Knowing what to expect in your first driving lesson is the best way to calm any nerves and ensure that you and your instructor get off to a great start.

Your first driving lesson: what to expect

If you’re wondering what to expect on your first driving lesson, then you’ve come to the right place. Once you book your driving lesson, you might feel a bit nervous about actually getting in the driver’s seat, but our handy guide will let you know how to prepare for your driving lesson.

The first lesson will cover the basics functions and what you will need to do before you actually set off driving; changing gears, finding the biting point, signalling – it might all sound foreign now, but after a few lessons and it’ll all be second nature.

You won’t be driving straight away, so don’t worry; your instructor will most likely take you to a quiet road before you get started. And even when you get into the driver’s seat, your instructor will talk you through the cockpit drill first.

What’s the cockpit drill?

These are basic checks you should do every time you drive. If you’re keen on abbreviations, you can remember DSSSM for short.

Doors: check all the doors are closed and locked.
Seat: adjust your seat so all the controls are within easy reach and you have a good view of the road.
Seatbelt: make sure you wear your seatbelt and ensure that all your passengers have done up their seatbelts too.
Steering: your arms should be slightly bent when holding the steering wheel, so make sure you adjust your seat accordingly.
Mirrors: adjust your front and side mirrors so you’re able to see as much of the road behind you as possible.

What next?

Once you’re in the car and have covered the cockpit drill, you’ll be introduced to the driving controls, including the clutch, accelerator, gear stick and indicator.
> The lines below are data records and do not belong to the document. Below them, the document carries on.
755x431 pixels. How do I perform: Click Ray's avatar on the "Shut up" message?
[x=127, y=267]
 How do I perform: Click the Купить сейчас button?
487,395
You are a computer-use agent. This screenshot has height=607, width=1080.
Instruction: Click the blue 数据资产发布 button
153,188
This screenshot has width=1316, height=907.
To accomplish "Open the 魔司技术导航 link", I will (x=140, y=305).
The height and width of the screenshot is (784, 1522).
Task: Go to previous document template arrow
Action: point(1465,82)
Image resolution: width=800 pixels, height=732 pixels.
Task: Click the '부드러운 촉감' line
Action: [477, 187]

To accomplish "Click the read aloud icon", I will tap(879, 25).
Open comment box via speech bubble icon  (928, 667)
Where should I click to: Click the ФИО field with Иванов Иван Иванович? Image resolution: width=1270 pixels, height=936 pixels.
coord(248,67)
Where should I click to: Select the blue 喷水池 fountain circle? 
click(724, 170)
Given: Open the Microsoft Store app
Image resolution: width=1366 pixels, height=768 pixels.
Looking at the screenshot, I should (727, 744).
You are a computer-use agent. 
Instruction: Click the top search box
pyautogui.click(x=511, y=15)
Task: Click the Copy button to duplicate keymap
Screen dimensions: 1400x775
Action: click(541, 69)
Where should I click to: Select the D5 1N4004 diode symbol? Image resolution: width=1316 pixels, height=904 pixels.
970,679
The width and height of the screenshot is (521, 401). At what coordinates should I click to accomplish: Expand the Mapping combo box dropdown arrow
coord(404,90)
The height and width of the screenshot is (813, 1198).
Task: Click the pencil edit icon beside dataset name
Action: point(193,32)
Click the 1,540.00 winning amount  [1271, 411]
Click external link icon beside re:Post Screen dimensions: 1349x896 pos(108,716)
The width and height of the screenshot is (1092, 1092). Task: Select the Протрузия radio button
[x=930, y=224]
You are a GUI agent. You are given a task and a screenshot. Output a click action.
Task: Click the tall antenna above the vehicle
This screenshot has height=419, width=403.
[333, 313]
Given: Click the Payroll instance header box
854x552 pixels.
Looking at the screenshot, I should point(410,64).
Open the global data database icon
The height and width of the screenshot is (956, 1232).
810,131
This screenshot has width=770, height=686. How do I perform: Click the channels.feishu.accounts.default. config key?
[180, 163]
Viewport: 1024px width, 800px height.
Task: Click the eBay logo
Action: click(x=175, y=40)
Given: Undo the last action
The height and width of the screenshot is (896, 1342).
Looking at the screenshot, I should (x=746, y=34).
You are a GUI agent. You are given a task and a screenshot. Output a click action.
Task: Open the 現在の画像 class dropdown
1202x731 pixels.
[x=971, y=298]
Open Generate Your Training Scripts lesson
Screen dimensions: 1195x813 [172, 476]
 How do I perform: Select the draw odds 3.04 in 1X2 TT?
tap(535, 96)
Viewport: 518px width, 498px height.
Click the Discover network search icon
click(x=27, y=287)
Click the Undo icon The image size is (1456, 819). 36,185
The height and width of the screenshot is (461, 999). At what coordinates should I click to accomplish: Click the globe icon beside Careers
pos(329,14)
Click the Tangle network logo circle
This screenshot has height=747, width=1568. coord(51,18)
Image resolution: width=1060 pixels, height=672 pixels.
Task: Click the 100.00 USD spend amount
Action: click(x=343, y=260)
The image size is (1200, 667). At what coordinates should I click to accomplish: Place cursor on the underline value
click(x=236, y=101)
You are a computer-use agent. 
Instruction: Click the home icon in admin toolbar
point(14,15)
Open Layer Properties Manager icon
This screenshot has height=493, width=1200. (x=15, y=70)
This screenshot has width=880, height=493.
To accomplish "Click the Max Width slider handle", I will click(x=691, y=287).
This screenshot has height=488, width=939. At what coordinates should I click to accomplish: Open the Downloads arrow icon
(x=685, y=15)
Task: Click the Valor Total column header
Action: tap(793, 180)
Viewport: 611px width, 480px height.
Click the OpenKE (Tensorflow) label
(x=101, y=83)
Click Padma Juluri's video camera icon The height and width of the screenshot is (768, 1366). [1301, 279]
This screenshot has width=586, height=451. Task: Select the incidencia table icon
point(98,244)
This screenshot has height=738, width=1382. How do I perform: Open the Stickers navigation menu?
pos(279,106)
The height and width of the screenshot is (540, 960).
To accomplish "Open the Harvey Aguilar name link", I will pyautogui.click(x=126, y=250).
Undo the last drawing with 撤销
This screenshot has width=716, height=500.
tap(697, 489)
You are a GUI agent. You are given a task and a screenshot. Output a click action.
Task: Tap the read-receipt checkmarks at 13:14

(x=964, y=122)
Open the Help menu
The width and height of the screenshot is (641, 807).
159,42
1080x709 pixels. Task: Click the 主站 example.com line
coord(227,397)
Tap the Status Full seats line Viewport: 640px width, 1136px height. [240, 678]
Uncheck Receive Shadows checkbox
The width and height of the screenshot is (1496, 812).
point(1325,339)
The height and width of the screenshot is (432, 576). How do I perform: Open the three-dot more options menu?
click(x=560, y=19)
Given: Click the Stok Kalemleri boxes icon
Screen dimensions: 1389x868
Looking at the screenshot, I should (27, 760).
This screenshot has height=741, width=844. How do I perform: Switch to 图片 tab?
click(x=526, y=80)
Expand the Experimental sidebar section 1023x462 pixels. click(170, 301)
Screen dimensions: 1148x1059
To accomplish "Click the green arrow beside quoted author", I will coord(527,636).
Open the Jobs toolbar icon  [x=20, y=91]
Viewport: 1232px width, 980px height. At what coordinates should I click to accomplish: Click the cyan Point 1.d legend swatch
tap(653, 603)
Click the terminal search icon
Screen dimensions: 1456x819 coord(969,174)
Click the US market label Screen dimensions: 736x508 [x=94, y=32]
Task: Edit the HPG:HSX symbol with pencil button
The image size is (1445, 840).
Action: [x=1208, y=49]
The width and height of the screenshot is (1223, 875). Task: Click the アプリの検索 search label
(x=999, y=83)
Your instructor will talk you through how to perform each action in easy to manage stages to help you grow comfortable in using them. There is no right or wrong amount of time to pick up these controls, so don’t feel like you have to rush to learn them. Take as long as you need.

Once you’re comfortable with the controls, it’ll be (you guessed it), time to turn on the engine and start driving!

But don’t worry, it won’t be zero to 60 in three seconds, though it might feel like it is at first – even when you’re doing 5mph on an empty stretch of road!

What will my first lesson cover?

Your first couple of lessons will focus on car control on a quiet road, which helps you get to grips with the car without the added distraction of other drivers. What your first lesson covers will depend on how quickly you take to driving. It could cover:

  • Checks to do before moving, such as checking your blind spot and all mirrors
  • Turning the engine on and finding the car’s biting point
  • Getting used to putting your car in gear
  • Signalling with your indicator
  • Stopping the car
  • Parking by the curb

We understand that this might seem a lot, but once you’re in the car with one of our excellent trainers, the time will fly by. If you’re nervous about colliding with other cars, our cars are all fitted with dual controls, meaning the instructor has a set of pedals their side to help stop the car quickly and help you gain composure again.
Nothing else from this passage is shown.